RECORDS SUPPLIED:
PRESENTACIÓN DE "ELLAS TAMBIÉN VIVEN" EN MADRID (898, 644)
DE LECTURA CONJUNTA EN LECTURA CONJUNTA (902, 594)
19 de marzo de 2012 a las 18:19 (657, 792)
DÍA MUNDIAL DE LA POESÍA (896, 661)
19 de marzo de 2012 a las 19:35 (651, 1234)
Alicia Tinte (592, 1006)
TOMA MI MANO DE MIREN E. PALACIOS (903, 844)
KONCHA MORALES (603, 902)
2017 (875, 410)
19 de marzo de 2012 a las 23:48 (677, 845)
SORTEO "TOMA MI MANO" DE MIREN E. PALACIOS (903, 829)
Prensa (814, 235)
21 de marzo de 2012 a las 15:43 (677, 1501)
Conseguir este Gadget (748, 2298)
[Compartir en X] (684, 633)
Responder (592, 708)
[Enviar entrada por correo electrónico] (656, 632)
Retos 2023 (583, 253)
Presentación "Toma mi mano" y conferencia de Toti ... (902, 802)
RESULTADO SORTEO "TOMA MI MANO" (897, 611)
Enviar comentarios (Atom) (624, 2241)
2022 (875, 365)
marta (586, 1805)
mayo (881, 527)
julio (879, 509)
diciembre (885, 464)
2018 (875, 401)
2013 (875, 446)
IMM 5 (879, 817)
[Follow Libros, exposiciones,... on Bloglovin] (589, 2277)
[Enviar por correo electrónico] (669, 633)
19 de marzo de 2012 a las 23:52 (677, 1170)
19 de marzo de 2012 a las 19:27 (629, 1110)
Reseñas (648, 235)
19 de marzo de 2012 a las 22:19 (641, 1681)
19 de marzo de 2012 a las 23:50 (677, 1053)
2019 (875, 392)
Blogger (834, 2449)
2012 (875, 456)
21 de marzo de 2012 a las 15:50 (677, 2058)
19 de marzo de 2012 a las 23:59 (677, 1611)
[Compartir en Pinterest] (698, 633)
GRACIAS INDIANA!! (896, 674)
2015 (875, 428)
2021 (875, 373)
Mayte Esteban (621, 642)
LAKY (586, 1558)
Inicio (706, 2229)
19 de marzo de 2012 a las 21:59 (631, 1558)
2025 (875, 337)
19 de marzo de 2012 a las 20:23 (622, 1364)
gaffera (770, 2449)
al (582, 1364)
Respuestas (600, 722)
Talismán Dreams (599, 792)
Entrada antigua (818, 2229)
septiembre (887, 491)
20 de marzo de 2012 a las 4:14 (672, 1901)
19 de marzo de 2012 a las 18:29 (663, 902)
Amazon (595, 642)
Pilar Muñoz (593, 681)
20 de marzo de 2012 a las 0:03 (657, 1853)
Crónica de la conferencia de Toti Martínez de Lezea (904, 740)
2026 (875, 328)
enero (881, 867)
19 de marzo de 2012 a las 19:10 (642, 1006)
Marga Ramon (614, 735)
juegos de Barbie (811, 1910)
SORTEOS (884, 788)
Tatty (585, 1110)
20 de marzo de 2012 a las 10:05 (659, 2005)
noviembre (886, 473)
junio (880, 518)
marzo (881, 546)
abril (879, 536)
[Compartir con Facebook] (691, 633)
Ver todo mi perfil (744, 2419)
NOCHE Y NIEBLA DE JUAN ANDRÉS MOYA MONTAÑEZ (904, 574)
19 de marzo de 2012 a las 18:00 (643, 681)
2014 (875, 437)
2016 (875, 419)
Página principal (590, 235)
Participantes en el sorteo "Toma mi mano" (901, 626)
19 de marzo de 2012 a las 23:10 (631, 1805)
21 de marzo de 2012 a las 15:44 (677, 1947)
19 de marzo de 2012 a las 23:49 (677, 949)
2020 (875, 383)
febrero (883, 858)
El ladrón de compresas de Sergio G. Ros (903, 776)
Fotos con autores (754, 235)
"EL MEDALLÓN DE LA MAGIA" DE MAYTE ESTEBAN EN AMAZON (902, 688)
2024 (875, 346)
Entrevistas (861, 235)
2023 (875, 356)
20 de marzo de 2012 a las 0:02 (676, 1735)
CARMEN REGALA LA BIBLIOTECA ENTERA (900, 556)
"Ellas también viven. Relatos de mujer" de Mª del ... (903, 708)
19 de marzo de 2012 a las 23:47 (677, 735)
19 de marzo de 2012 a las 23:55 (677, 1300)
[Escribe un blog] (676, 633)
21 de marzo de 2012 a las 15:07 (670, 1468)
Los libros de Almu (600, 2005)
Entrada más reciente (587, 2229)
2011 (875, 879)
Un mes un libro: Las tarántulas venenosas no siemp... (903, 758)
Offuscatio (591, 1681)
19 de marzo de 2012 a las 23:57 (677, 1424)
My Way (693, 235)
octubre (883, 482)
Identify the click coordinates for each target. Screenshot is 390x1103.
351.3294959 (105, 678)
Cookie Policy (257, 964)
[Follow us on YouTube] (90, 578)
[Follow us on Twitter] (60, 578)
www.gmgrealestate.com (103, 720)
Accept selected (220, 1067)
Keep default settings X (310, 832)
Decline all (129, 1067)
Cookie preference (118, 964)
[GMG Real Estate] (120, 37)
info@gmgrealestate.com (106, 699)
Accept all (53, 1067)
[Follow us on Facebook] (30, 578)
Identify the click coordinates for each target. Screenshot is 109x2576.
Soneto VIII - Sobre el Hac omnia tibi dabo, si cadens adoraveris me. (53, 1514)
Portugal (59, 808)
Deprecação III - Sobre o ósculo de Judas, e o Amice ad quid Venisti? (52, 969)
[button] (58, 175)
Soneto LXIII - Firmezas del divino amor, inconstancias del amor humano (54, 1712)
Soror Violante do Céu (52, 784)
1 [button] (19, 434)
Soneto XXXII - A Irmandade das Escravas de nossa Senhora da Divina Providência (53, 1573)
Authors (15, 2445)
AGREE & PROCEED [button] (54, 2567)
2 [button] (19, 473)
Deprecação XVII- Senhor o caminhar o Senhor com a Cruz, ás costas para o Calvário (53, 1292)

PROMPT: Repeat the listing above exactly, keeping every word as it stands.

ANSWER TO THE EXERCISE:
PRESENTACIÓN DE "ELLAS TAMBIÉN VIVEN" EN MADRID (898, 644)
DE LECTURA CONJUNTA EN LECTURA CONJUNTA (902, 594)
19 de marzo de 2012 a las 18:19 (657, 792)
DÍA MUNDIAL DE LA POESÍA (896, 661)
19 de marzo de 2012 a las 19:35 (651, 1234)
Alicia Tinte (592, 1006)
TOMA MI MANO DE MIREN E. PALACIOS (903, 844)
KONCHA MORALES (603, 902)
2017 (875, 410)
19 de marzo de 2012 a las 23:48 (677, 845)
SORTEO "TOMA MI MANO" DE MIREN E. PALACIOS (903, 829)
Prensa (814, 235)
21 de marzo de 2012 a las 15:43 (677, 1501)
Conseguir este Gadget (748, 2298)
[Compartir en X] (684, 633)
Responder (592, 708)
[Enviar entrada por correo electrónico] (656, 632)
Retos 2023 (583, 253)
Presentación "Toma mi mano" y conferencia de Toti ... (902, 802)
RESULTADO SORTEO "TOMA MI MANO" (897, 611)
Enviar comentarios (Atom) (624, 2241)
2022 (875, 365)
marta (586, 1805)
mayo (881, 527)
julio (879, 509)
diciembre (885, 464)
2018 (875, 401)
2013 (875, 446)
IMM 5 (879, 817)
[Follow Libros, exposiciones,... on Bloglovin] (589, 2277)
[Enviar por correo electrónico] (669, 633)
19 de marzo de 2012 a las 23:52 (677, 1170)
19 de marzo de 2012 a las 19:27 (629, 1110)
Reseñas (648, 235)
19 de marzo de 2012 a las 22:19 (641, 1681)
19 de marzo de 2012 a las 23:50 (677, 1053)
2019 (875, 392)
Blogger (834, 2449)
2012 (875, 456)
21 de marzo de 2012 a las 15:50 (677, 2058)
19 de marzo de 2012 a las 23:59 (677, 1611)
[Compartir en Pinterest] (698, 633)
GRACIAS INDIANA!! (896, 674)
2015 (875, 428)
2021 (875, 373)
Mayte Esteban (621, 642)
LAKY (586, 1558)
Inicio (706, 2229)
19 de marzo de 2012 a las 21:59 (631, 1558)
2025 (875, 337)
19 de marzo de 2012 a las 20:23 (622, 1364)
gaffera (770, 2449)
al (582, 1364)
Respuestas (600, 722)
Talismán Dreams (599, 792)
Entrada antigua (818, 2229)
septiembre (887, 491)
20 de marzo de 2012 a las 4:14 (672, 1901)
19 de marzo de 2012 a las 18:29 (663, 902)
Amazon (595, 642)
Pilar Muñoz (593, 681)
20 de marzo de 2012 a las 0:03 (657, 1853)
Crónica de la conferencia de Toti Martínez de Lezea (904, 740)
2026 (875, 328)
enero (881, 867)
19 de marzo de 2012 a las 19:10 (642, 1006)
Marga Ramon (614, 735)
juegos de Barbie (811, 1910)
SORTEOS (884, 788)
Tatty (585, 1110)
20 de marzo de 2012 a las 10:05 (659, 2005)
noviembre (886, 473)
junio (880, 518)
marzo (881, 546)
abril (879, 536)
[Compartir con Facebook] (691, 633)
Ver todo mi perfil (744, 2419)
NOCHE Y NIEBLA DE JUAN ANDRÉS MOYA MONTAÑEZ (904, 574)
19 de marzo de 2012 a las 18:00 (643, 681)
2014 (875, 437)
2016 (875, 419)
Página principal (590, 235)
Participantes en el sorteo "Toma mi mano" (901, 626)
19 de marzo de 2012 a las 23:10 (631, 1805)
21 de marzo de 2012 a las 15:44 (677, 1947)
19 de marzo de 2012 a las 23:49 (677, 949)
2020 (875, 383)
febrero (883, 858)
El ladrón de compresas de Sergio G. Ros (903, 776)
Fotos con autores (754, 235)
"EL MEDALLÓN DE LA MAGIA" DE MAYTE ESTEBAN EN AMAZON (902, 688)
2024 (875, 346)
Entrevistas (861, 235)
2023 (875, 356)
20 de marzo de 2012 a las 0:02 (676, 1735)
CARMEN REGALA LA BIBLIOTECA ENTERA (900, 556)
"Ellas también viven. Relatos de mujer" de Mª del ... (903, 708)
19 de marzo de 2012 a las 23:47 (677, 735)
19 de marzo de 2012 a las 23:55 (677, 1300)
[Escribe un blog] (676, 633)
21 de marzo de 2012 a las 15:07 (670, 1468)
Los libros de Almu (600, 2005)
Entrada más reciente (587, 2229)
2011 (875, 879)
Un mes un libro: Las tarántulas venenosas no siemp... (903, 758)
Offuscatio (591, 1681)
19 de marzo de 2012 a las 23:57 (677, 1424)
My Way (693, 235)
octubre (883, 482)
Identify the click coordinates for each target. Screenshot is 390x1103.
351.3294959 (105, 678)
Cookie Policy (257, 964)
[Follow us on YouTube] (90, 578)
[Follow us on Twitter] (60, 578)
www.gmgrealestate.com (103, 720)
Accept selected (220, 1067)
Keep default settings X (310, 832)
Decline all (129, 1067)
Cookie preference (118, 964)
[GMG Real Estate] (120, 37)
info@gmgrealestate.com (106, 699)
Accept all (53, 1067)
[Follow us on Facebook] (30, 578)
Identify the click coordinates for each target. Screenshot is 109x2576.
Soneto VIII - Sobre el Hac omnia tibi dabo, si cadens adoraveris me. (53, 1514)
Portugal (59, 808)
Deprecação III - Sobre o ósculo de Judas, e o Amice ad quid Venisti? (52, 969)
[button] (58, 175)
Soneto LXIII - Firmezas del divino amor, inconstancias del amor humano (54, 1712)
Soror Violante do Céu (52, 784)
1 [button] (19, 434)
Soneto XXXII - A Irmandade das Escravas de nossa Senhora da Divina Providência (53, 1573)
Authors (15, 2445)
AGREE & PROCEED [button] (54, 2567)
2 [button] (19, 473)
Deprecação XVII- Senhor o caminhar o Senhor com a Cruz, ás costas para o Calvário (53, 1292)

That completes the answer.